Patients with cavernomas may present with new onset seizures, progressive neurological deficit and occasionally cerebral hemorrhages. Cavernomas tend to have repeated small hemorrhages that are rarely neurologically devastating. The annual risk of a cavernoma bleeding ranges from 0.2 to 2 percent. Cavenomas are usually diagnosed on MRI as they have a very characteristic appearance.
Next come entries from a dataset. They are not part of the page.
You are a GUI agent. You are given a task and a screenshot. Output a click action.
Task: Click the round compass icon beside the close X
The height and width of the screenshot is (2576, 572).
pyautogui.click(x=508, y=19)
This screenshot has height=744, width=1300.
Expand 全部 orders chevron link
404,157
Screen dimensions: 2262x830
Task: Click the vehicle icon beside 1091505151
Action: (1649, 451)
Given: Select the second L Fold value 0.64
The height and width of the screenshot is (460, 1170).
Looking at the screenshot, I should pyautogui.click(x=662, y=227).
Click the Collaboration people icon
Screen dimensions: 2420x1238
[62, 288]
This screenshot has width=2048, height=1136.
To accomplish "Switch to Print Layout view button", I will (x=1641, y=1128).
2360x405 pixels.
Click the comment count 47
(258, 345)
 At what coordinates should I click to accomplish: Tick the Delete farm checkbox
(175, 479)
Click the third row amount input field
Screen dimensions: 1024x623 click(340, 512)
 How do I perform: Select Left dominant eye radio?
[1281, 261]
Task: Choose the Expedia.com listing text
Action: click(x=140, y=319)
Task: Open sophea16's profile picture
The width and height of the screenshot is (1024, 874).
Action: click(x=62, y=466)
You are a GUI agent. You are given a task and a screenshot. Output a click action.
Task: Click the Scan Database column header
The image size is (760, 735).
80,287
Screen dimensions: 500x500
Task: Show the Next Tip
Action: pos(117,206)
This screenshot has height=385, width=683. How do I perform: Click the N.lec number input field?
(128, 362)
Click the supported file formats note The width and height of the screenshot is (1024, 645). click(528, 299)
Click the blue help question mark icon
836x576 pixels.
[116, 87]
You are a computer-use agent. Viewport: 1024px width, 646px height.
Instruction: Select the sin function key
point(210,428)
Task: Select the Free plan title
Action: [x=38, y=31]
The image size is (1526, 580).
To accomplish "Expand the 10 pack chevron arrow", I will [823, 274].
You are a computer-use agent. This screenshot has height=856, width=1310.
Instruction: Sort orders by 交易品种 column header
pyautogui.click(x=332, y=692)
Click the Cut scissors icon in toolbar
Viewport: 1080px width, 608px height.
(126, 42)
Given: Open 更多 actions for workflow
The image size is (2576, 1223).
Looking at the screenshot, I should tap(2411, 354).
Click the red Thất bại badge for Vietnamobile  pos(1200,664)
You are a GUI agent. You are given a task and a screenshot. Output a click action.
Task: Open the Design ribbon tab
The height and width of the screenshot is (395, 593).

The treatment strategy for a cavernoma depends on its location in the brain and spinal cord. Cavernomas that are in surgically accessible regions of the brain usually can be removed with a reasonable degree of safely. If a cavernoma is located in the brain stem or spinal cord surgical excision carries a greater risk of post-operative neurological deficit. For this reason, brain and spinal cavernomas are frequently observed and surgical resection is reserved for patients who have repeated hemorrhages associated with neurological deterioration. Surgery is the only available treatment for cavernomas and it is well documented that they do not respond to radiation therapy. Some families of patients with multiple cavernomas and/or multiple family members with cavernomas may benefit from genetic counseling.
Axial flair sequence of the brain demonstrating a right temporal cavernoma. Note the dark ring (arrowheads) around the cavernoma. This ring, called a hemosiderin ring, arises from old blood products that are deposited around the perimeter of the cavernoma following small hemorrhagic events. This hemosiderin ring is characteristic of cavernomas.